You get to decide what you want to make and the tutors will help you achieve it, demonstrating, advising and encouraging you every step of the way.  It really gives you the freedom from the start to explore your own ideas and come up with a truly unique design.  No worries either if you just can’t manage this bit on your own – they have a library full of wonderful books from which you can’t fail to find something to inspire your creative side.

On arrival I was welcomed by Jesa and Fran who made me feel instantly at home by offering me a steaming mug of tea.  As others on the course gradually arrived, we all started to feel more relaxed and excited at the prospect of what was to come.

Fran gave us all a quick tour of the workshop, explaining along the way what some of the different tools and equipment were and what they could be used for.  Some of my fellow students had dabbled in jewellery making before and were thus able to get stuck in almost immediately.  For the rest of us newbies it took a little while to decide what piece we thought we might be able to manage at our first attempt.  One or two chose to make bangles, another a brooch, but I took the simplest option and started with a ring.

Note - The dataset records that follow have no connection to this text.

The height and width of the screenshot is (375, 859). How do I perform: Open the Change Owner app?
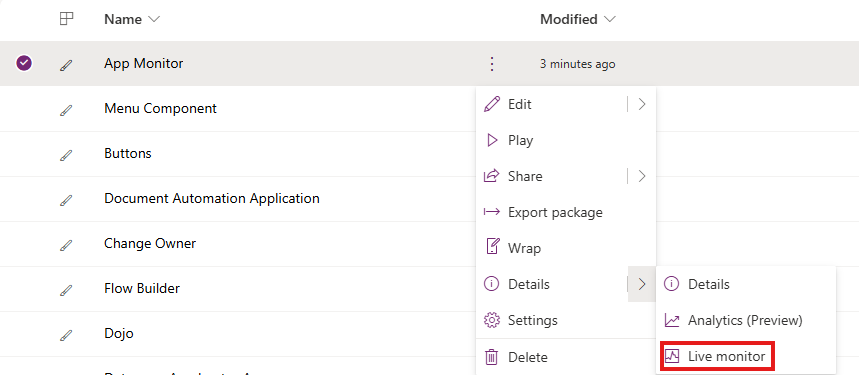(x=150, y=244)
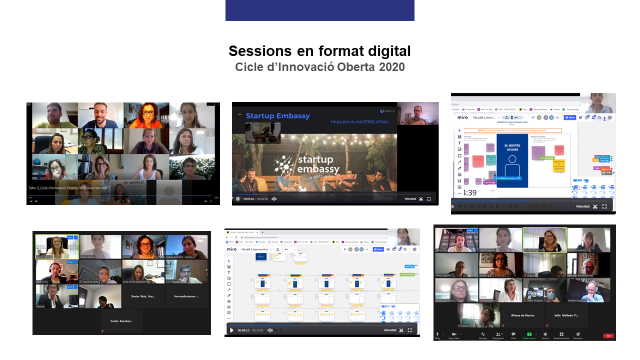Click the Record icon in Zoom toolbar
Image resolution: width=640 pixels, height=360 pixels.
(x=545, y=334)
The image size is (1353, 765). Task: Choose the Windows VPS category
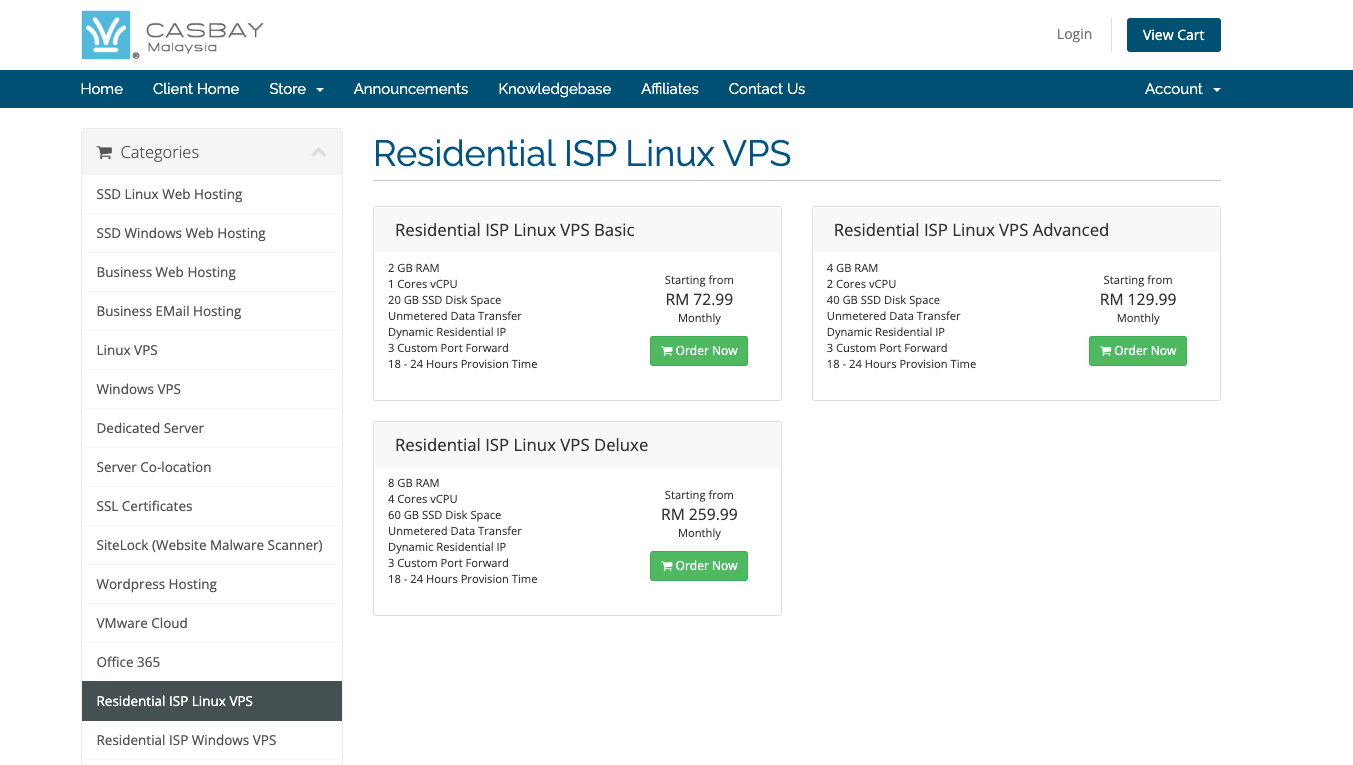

My ring was to be a simple but wide plain band of silver, to give me the chance to practice a few of the fundamental techniques essential to the craft.  To make it a little more interesting, I was going to employ the technique of reticulation in order to give texture and interest to the surface of the silver before shaping the ring.  When the surface of a sheet of metal is melted, a rippled texture is formed and,  since this technique’s effects are completely random, the design created will be unique to the piece.